Penumpang itu pun melakukan refund tiket pesawat dan menggantinya dengan maskapai lain.
Terkait video tersebut pihak maskapai Super Air Jet yakni Lion Group buka suara.
Lion Air membenarkan peristiwa delay 5 jam yang sempat viral di media sosial.
Corporate Communication Strategic Lion Air Group Danang Mandala Prihantoro mengatakan kejadian ini dialami penumpang pesawat Super Air Jet dengan nomor penerbangan IU-742 rute Jakarta-Bali pada Kamis (12/2/2026).
Super Air Jet pun memohon maaf atas keterlambatan tersebut.

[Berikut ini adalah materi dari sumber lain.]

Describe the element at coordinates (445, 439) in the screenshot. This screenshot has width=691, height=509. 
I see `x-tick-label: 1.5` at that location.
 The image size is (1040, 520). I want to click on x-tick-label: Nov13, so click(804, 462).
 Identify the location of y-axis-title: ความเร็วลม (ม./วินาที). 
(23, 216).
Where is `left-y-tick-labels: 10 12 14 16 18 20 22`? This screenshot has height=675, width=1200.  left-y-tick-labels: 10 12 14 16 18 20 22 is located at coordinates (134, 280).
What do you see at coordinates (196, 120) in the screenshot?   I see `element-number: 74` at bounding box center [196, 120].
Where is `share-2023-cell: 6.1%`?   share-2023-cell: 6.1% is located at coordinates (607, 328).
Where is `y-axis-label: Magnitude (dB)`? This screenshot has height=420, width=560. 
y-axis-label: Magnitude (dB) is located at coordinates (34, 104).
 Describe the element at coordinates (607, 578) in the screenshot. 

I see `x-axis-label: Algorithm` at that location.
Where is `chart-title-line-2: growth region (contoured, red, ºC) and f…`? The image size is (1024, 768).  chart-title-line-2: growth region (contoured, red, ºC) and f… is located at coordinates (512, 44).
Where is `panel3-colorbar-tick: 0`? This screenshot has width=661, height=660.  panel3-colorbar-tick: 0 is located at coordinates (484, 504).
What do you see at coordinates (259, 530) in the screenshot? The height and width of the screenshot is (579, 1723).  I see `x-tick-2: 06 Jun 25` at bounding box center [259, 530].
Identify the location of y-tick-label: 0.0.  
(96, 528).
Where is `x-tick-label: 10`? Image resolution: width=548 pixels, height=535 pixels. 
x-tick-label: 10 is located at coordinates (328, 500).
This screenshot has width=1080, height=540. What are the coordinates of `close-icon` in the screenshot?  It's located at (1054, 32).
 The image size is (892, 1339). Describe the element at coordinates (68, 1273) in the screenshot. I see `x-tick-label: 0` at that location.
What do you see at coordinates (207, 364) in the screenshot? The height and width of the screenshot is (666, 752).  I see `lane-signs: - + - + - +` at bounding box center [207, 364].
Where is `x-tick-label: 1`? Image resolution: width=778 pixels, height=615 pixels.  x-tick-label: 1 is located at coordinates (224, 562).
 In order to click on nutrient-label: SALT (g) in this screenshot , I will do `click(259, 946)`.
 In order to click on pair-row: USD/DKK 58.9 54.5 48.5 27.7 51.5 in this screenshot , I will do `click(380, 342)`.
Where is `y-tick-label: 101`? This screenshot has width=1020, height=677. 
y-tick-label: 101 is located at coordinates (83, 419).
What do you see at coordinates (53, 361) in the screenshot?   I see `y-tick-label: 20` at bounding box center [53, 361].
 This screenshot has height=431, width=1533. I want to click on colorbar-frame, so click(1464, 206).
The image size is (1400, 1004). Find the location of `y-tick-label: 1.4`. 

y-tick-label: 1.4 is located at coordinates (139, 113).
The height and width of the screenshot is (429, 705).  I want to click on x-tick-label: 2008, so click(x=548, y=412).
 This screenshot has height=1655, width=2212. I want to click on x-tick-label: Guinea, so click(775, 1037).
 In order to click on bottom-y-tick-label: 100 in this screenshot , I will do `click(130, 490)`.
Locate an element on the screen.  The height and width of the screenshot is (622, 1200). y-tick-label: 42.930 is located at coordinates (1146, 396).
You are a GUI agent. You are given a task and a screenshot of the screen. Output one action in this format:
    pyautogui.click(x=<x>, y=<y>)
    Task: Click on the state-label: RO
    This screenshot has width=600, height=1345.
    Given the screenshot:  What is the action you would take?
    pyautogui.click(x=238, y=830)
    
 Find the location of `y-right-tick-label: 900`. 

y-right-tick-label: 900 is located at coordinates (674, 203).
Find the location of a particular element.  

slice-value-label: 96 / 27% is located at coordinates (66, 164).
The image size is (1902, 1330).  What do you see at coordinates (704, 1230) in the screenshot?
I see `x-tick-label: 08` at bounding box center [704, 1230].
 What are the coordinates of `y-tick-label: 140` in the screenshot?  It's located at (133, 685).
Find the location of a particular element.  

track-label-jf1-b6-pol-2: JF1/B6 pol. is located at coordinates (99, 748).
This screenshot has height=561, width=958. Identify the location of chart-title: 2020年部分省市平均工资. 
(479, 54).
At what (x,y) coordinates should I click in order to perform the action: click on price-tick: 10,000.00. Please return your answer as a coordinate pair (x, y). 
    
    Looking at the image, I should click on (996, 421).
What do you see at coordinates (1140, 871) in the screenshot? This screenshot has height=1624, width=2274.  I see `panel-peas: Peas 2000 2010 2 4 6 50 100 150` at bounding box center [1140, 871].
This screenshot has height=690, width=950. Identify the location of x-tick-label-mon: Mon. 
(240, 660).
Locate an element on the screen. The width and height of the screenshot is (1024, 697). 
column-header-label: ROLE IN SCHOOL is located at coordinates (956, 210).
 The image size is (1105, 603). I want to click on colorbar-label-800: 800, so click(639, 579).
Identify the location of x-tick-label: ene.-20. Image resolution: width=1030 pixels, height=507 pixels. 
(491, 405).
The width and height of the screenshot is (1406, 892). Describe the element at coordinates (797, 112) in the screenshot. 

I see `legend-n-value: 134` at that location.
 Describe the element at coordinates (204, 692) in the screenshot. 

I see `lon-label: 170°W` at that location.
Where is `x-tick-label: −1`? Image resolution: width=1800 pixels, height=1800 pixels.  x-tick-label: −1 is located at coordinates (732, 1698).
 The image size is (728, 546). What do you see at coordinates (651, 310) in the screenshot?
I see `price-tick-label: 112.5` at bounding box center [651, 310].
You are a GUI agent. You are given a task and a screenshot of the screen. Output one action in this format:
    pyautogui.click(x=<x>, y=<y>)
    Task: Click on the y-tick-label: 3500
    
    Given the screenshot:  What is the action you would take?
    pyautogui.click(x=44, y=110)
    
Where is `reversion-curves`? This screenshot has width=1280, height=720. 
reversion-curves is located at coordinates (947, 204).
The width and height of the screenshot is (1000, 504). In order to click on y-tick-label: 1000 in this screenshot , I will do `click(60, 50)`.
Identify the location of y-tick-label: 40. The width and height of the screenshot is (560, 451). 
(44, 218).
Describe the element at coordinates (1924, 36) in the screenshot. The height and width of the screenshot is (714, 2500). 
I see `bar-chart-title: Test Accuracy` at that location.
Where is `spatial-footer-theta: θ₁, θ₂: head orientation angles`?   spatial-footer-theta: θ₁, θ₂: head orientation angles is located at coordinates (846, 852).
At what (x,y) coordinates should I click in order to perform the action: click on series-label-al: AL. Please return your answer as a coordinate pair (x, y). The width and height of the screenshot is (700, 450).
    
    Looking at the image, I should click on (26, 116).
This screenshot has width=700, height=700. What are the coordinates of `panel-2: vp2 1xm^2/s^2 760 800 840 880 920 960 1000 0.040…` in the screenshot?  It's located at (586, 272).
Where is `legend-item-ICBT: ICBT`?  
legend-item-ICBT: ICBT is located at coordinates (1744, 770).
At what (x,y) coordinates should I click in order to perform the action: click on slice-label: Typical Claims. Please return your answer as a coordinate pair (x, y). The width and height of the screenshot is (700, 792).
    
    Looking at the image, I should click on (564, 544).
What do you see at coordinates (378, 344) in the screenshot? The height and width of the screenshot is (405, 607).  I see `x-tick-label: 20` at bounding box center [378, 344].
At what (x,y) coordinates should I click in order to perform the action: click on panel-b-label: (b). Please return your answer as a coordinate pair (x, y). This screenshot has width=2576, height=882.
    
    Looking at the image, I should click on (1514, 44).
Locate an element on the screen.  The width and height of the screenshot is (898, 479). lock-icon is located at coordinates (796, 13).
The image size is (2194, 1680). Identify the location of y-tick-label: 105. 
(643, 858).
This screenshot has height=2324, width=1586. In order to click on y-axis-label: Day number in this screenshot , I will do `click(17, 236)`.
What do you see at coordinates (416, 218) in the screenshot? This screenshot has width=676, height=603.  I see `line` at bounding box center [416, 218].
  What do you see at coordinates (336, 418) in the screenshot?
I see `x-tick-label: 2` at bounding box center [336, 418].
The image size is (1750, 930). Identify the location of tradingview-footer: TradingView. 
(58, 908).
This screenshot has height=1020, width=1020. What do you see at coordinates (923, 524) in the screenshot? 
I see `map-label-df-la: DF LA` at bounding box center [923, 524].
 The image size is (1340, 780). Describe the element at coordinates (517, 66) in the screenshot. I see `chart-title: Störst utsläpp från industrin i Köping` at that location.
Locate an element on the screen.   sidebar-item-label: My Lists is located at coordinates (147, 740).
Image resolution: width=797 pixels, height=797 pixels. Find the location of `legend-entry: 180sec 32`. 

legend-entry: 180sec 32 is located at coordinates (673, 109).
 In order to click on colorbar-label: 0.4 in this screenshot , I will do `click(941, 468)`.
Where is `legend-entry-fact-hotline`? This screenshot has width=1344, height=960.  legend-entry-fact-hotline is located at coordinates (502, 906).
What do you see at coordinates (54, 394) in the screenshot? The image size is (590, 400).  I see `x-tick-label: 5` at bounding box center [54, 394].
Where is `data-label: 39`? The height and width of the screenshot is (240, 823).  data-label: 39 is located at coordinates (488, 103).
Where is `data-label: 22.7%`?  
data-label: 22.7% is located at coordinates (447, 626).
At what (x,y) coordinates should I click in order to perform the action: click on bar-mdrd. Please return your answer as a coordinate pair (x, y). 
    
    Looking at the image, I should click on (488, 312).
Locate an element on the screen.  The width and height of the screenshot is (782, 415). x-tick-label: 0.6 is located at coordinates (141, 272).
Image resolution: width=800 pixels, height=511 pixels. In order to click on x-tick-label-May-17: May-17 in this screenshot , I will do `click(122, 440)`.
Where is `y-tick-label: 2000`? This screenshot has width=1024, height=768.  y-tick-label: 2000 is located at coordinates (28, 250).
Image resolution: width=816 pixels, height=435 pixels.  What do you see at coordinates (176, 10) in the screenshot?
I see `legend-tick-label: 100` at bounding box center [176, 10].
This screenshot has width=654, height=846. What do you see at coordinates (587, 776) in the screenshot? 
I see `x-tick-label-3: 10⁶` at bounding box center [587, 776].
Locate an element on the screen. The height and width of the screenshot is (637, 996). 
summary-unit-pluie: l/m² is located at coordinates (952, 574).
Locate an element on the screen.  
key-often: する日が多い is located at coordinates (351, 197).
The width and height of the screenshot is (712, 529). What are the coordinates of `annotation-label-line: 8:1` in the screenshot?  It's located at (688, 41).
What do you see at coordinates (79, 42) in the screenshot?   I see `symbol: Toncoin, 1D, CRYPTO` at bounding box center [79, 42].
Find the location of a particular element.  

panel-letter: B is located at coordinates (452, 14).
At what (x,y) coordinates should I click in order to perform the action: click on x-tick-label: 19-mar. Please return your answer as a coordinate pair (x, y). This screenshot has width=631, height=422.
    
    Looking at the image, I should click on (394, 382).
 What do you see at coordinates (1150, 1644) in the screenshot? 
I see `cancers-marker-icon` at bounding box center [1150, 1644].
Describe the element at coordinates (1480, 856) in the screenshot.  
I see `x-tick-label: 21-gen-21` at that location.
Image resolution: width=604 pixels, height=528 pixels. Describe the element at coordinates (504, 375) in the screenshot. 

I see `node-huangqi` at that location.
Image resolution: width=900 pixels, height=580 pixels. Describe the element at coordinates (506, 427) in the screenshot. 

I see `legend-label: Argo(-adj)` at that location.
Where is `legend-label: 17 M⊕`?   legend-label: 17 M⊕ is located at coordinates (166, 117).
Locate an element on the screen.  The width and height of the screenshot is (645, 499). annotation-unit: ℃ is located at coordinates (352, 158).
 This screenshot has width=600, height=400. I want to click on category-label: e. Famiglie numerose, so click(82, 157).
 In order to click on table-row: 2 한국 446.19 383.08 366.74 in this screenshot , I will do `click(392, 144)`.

"Super Air Jet menyampaikan permohonan maat atas ketidaknyamanan yang dialami para tamu terkait keterlambatan keberangkatan penerbangan IU-742 rute Jakarta menuju Bali," kata Danang dimuat Kompas.com terima, Jumat (13/2/2026) malam.
Lebih lanjut disampaikan bahwa keterlambatan terjadi karena pesawat yang direncanakan mengoperasikan penerbangan tersebut perlu menjalani pemeriksaan teknis tidak terjadwal.
Proses ini, sambungnya, merupakan bagian dari prosedur operasional yang wajib dilakukan untuk memastikan keselamatan dan keamanan penerbangan.
Dalam pelaksanaannya, kata Danang, pengerjaan membutuhkan waktu dan tidak dapat dilakukan secara instan.
Sehingga, kondisi ini berdampak pada rotasi pesawat berikutnya.
"Sebagai bentuk perhatian, kompensasi sesuai ketentuan yang berlaku telaj dijalankan dan diberikan kepada para tamu. Kami juga terus menyampaikan perkembangan informasi selama proses penanganan berlangsung," katanya. Ia juga menekankan bahwa keselamatan dan keamanan merupakan aspek prioritas utama.